*DATA PROVIDED*:

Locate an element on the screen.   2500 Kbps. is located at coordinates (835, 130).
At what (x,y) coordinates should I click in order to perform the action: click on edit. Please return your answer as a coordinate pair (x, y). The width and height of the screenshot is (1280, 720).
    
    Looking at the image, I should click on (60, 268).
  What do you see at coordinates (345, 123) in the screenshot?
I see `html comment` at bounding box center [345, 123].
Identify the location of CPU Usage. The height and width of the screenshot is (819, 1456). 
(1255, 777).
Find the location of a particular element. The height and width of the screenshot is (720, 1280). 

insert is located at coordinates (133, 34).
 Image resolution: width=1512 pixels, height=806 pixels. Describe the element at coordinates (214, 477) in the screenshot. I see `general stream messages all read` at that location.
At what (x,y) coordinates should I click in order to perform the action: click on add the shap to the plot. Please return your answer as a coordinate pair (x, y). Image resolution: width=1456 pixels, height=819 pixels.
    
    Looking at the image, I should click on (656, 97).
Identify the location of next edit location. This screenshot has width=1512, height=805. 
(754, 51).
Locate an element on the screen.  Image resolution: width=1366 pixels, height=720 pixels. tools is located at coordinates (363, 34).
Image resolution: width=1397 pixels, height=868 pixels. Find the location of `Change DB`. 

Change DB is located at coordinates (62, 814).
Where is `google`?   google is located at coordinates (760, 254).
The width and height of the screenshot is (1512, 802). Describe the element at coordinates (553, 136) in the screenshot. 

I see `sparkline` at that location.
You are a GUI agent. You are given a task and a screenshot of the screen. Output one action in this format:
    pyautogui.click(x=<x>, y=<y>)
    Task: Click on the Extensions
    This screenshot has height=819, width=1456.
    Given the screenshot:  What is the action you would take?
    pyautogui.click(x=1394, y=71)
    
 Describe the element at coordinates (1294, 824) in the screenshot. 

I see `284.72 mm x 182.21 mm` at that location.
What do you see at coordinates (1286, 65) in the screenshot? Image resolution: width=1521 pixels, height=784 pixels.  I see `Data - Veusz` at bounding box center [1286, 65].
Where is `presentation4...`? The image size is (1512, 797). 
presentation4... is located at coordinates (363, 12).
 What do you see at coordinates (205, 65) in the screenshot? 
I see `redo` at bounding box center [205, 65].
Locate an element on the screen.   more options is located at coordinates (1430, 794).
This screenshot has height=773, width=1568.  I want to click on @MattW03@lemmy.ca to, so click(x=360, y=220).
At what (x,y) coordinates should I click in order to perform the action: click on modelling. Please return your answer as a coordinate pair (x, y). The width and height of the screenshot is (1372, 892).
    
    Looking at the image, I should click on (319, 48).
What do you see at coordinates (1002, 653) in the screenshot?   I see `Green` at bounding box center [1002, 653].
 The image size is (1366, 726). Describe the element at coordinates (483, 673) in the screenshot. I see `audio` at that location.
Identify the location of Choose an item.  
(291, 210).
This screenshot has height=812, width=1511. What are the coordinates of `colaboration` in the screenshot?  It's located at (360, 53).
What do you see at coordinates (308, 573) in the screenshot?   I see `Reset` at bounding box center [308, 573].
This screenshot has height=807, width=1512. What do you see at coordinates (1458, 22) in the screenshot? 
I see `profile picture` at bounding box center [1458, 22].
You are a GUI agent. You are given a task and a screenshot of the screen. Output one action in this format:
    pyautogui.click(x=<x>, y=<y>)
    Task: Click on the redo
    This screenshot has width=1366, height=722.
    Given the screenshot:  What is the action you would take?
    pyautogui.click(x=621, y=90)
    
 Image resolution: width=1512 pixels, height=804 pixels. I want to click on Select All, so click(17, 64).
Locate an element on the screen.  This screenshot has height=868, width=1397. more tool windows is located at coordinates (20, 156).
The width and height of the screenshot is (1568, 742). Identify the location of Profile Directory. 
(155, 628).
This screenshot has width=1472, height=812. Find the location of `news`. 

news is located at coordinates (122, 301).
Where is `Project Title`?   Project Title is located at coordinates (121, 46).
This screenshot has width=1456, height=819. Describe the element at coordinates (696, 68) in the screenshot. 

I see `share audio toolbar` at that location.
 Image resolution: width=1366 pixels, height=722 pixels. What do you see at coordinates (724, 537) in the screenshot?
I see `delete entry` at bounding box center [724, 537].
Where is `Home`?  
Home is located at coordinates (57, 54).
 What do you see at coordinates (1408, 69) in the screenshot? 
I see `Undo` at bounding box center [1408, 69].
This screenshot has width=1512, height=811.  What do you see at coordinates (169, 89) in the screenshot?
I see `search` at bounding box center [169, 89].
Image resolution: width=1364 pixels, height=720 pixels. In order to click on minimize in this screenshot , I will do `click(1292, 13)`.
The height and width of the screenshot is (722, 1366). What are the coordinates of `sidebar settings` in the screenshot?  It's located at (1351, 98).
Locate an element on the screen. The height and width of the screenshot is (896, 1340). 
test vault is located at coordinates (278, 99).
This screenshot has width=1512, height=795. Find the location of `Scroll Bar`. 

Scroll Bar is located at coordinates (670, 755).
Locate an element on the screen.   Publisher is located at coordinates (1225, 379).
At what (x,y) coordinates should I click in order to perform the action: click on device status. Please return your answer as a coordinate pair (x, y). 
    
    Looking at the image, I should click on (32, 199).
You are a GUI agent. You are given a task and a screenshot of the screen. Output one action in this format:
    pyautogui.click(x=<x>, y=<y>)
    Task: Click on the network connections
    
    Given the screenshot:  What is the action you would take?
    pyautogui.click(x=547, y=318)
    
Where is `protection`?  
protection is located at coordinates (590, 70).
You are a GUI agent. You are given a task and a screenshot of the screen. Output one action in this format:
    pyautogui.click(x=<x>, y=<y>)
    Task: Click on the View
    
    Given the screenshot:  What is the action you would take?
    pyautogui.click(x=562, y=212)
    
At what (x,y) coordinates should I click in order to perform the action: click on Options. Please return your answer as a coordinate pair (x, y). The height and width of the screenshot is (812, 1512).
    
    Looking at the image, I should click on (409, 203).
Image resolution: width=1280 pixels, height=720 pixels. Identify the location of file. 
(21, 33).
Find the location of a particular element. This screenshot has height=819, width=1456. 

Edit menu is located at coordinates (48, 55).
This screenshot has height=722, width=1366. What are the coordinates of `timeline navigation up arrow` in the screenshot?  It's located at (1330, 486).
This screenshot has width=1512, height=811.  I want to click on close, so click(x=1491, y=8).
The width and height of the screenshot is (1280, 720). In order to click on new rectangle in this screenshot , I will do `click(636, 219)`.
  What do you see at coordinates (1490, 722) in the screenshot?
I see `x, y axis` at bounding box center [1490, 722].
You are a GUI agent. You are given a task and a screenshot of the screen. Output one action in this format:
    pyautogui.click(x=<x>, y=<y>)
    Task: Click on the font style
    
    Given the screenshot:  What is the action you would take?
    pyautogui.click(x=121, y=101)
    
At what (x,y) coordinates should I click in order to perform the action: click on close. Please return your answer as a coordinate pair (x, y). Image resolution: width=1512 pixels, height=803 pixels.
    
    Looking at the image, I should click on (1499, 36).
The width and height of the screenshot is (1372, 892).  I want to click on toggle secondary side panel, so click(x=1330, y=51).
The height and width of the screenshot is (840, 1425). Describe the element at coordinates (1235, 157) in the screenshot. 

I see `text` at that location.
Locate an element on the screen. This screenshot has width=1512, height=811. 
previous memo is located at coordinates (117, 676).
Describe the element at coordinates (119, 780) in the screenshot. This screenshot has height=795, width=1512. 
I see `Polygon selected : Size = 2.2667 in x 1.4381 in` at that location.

*JOB*: Format every line of the records above as a JSON list of strings, one string per line, leaving out blank lines.

*RESPONSE TO THE EXERCISE*:
[
  "Locate an element on the screen.   2500 Kbps. is located at coordinates (835, 130).",
  "At what (x,y) coordinates should I click in order to perform the action: click on edit. Please return your answer as a coordinate pair (x, y). The width and height of the screenshot is (1280, 720).",
  "    Looking at the image, I should click on (60, 268).",
  "  What do you see at coordinates (345, 123) in the screenshot?",
  "I see `html comment` at bounding box center [345, 123].",
  "Identify the location of CPU Usage. The height and width of the screenshot is (819, 1456). ",
  "(1255, 777).",
  "Find the location of a particular element. The height and width of the screenshot is (720, 1280). ",
  "insert is located at coordinates (133, 34).",
  " Image resolution: width=1512 pixels, height=806 pixels. Describe the element at coordinates (214, 477) in the screenshot. I see `general stream messages all read` at that location.",
  "At what (x,y) coordinates should I click in order to perform the action: click on add the shap to the plot. Please return your answer as a coordinate pair (x, y). Image resolution: width=1456 pixels, height=819 pixels.",
  "    Looking at the image, I should click on (656, 97).",
  "Identify the location of next edit location. This screenshot has width=1512, height=805. ",
  "(754, 51).",
  "Locate an element on the screen.  Image resolution: width=1366 pixels, height=720 pixels. tools is located at coordinates (363, 34).",
  "Image resolution: width=1397 pixels, height=868 pixels. Find the location of `Change DB`. ",
  "Change DB is located at coordinates (62, 814).",
  "Where is `google`?   google is located at coordinates (760, 254).",
  "The width and height of the screenshot is (1512, 802). Describe the element at coordinates (553, 136) in the screenshot. ",
  "I see `sparkline` at that location.",
  "You are a GUI agent. You are given a task and a screenshot of the screen. Output one action in this format:",
  "    pyautogui.click(x=<x>, y=<y>)",
  "    Task: Click on the Extensions",
  "    This screenshot has height=819, width=1456.",
  "    Given the screenshot:  What is the action you would take?",
  "    pyautogui.click(x=1394, y=71)",
  " Describe the element at coordinates (1294, 824) in the screenshot. ",
  "I see `284.72 mm x 182.21 mm` at that location.",
  "What do you see at coordinates (1286, 65) in the screenshot? Image resolution: width=1521 pixels, height=784 pixels.  I see `Data - Veusz` at bounding box center [1286, 65].",
  "Where is `presentation4...`? The image size is (1512, 797). ",
  "presentation4... is located at coordinates (363, 12).",
  " What do you see at coordinates (205, 65) in the screenshot? ",
  "I see `redo` at bounding box center [205, 65].",
  "Locate an element on the screen.   more options is located at coordinates (1430, 794).",
  "This screenshot has height=773, width=1568.  I want to click on @MattW03@lemmy.ca to, so click(x=360, y=220).",
  "At what (x,y) coordinates should I click in order to perform the action: click on modelling. Please return your answer as a coordinate pair (x, y). The width and height of the screenshot is (1372, 892).",
  "    Looking at the image, I should click on (319, 48).",
  "What do you see at coordinates (1002, 653) in the screenshot?   I see `Green` at bounding box center [1002, 653].",
  " The image size is (1366, 726). Describe the element at coordinates (483, 673) in the screenshot. I see `audio` at that location.",
  "Identify the location of Choose an item.  ",
  "(291, 210).",
  "This screenshot has height=812, width=1511. What are the coordinates of `colaboration` in the screenshot?  It's located at (360, 53).",
  "What do you see at coordinates (308, 573) in the screenshot?   I see `Reset` at bounding box center [308, 573].",
  "This screenshot has height=807, width=1512. What do you see at coordinates (1458, 22) in the screenshot? ",
  "I see `profile picture` at bounding box center [1458, 22].",
  "You are a GUI agent. You are given a task and a screenshot of the screen. Output one action in this format:",
  "    pyautogui.click(x=<x>, y=<y>)",
  "    Task: Click on the redo",
  "    This screenshot has width=1366, height=722.",
  "    Given the screenshot:  What is the action you would take?",
  "    pyautogui.click(x=621, y=90)",
  " Image resolution: width=1512 pixels, height=804 pixels. I want to click on Select All, so click(17, 64).",
  "Locate an element on the screen.  This screenshot has height=868, width=1397. more tool windows is located at coordinates (20, 156).",
  "The width and height of the screenshot is (1568, 742). Identify the location of Profile Directory. ",
  "(155, 628).",
  "This screenshot has width=1472, height=812. Find the location of `news`. ",
  "news is located at coordinates (122, 301).",
  "Where is `Project Title`?   Project Title is located at coordinates (121, 46).",
  "This screenshot has width=1456, height=819. Describe the element at coordinates (696, 68) in the screenshot. ",
  "I see `share audio toolbar` at that location.",
  " Image resolution: width=1366 pixels, height=722 pixels. What do you see at coordinates (724, 537) in the screenshot?",
  "I see `delete entry` at bounding box center [724, 537].",
  "Where is `Home`?  ",
  "Home is located at coordinates (57, 54).",
  " What do you see at coordinates (1408, 69) in the screenshot? ",
  "I see `Undo` at bounding box center [1408, 69].",
  "This screenshot has width=1512, height=811.  What do you see at coordinates (169, 89) in the screenshot?",
  "I see `search` at bounding box center [169, 89].",
  "Image resolution: width=1364 pixels, height=720 pixels. In order to click on minimize in this screenshot , I will do `click(1292, 13)`.",
  "The height and width of the screenshot is (722, 1366). What are the coordinates of `sidebar settings` in the screenshot?  It's located at (1351, 98).",
  "Locate an element on the screen. The height and width of the screenshot is (896, 1340). ",
  "test vault is located at coordinates (278, 99).",
  "This screenshot has width=1512, height=795. Find the location of `Scroll Bar`. ",
  "Scroll Bar is located at coordinates (670, 755).",
  "Locate an element on the screen.   Publisher is located at coordinates (1225, 379).",
  "At what (x,y) coordinates should I click in order to perform the action: click on device status. Please return your answer as a coordinate pair (x, y). ",
  "    Looking at the image, I should click on (32, 199).",
  "You are a GUI agent. You are given a task and a screenshot of the screen. Output one action in this format:",
  "    pyautogui.click(x=<x>, y=<y>)",
  "    Task: Click on the network connections",
  "    Given the screenshot:  What is the action you would take?",
  "    pyautogui.click(x=547, y=318)",
  "Where is `protection`?  ",
  "protection is located at coordinates (590, 70).",
  "You are a GUI agent. You are given a task and a screenshot of the screen. Output one action in this format:",
  "    pyautogui.click(x=<x>, y=<y>)",
  "    Task: Click on the View",
  "    Given the screenshot:  What is the action you would take?",
  "    pyautogui.click(x=562, y=212)",
  "At what (x,y) coordinates should I click in order to perform the action: click on Options. Please return your answer as a coordinate pair (x, y). The height and width of the screenshot is (812, 1512).",
  "    Looking at the image, I should click on (409, 203).",
  "Image resolution: width=1280 pixels, height=720 pixels. Identify the location of file. ",
  "(21, 33).",
  "Find the location of a particular element. This screenshot has height=819, width=1456. ",
  "Edit menu is located at coordinates (48, 55).",
  "This screenshot has height=722, width=1366. What are the coordinates of `timeline navigation up arrow` in the screenshot?  It's located at (1330, 486).",
  "This screenshot has width=1512, height=811.  I want to click on close, so click(x=1491, y=8).",
  "The width and height of the screenshot is (1280, 720). In order to click on new rectangle in this screenshot , I will do `click(636, 219)`.",
  "  What do you see at coordinates (1490, 722) in the screenshot?",
  "I see `x, y axis` at bounding box center [1490, 722].",
  "You are a GUI agent. You are given a task and a screenshot of the screen. Output one action in this format:",
  "    pyautogui.click(x=<x>, y=<y>)",
  "    Task: Click on the font style",
  "    Given the screenshot:  What is the action you would take?",
  "    pyautogui.click(x=121, y=101)",
  "At what (x,y) coordinates should I click in order to perform the action: click on close. Please return your answer as a coordinate pair (x, y). Image resolution: width=1512 pixels, height=803 pixels.",
  "    Looking at the image, I should click on (1499, 36).",
  "The width and height of the screenshot is (1372, 892).  I want to click on toggle secondary side panel, so click(x=1330, y=51).",
  "The height and width of the screenshot is (840, 1425). Describe the element at coordinates (1235, 157) in the screenshot. ",
  "I see `text` at that location.",
  "Locate an element on the screen. This screenshot has width=1512, height=811. ",
  "previous memo is located at coordinates (117, 676).",
  "Describe the element at coordinates (119, 780) in the screenshot. This screenshot has height=795, width=1512. ",
  "I see `Polygon selected : Size = 2.2667 in x 1.4381 in` at that location."
]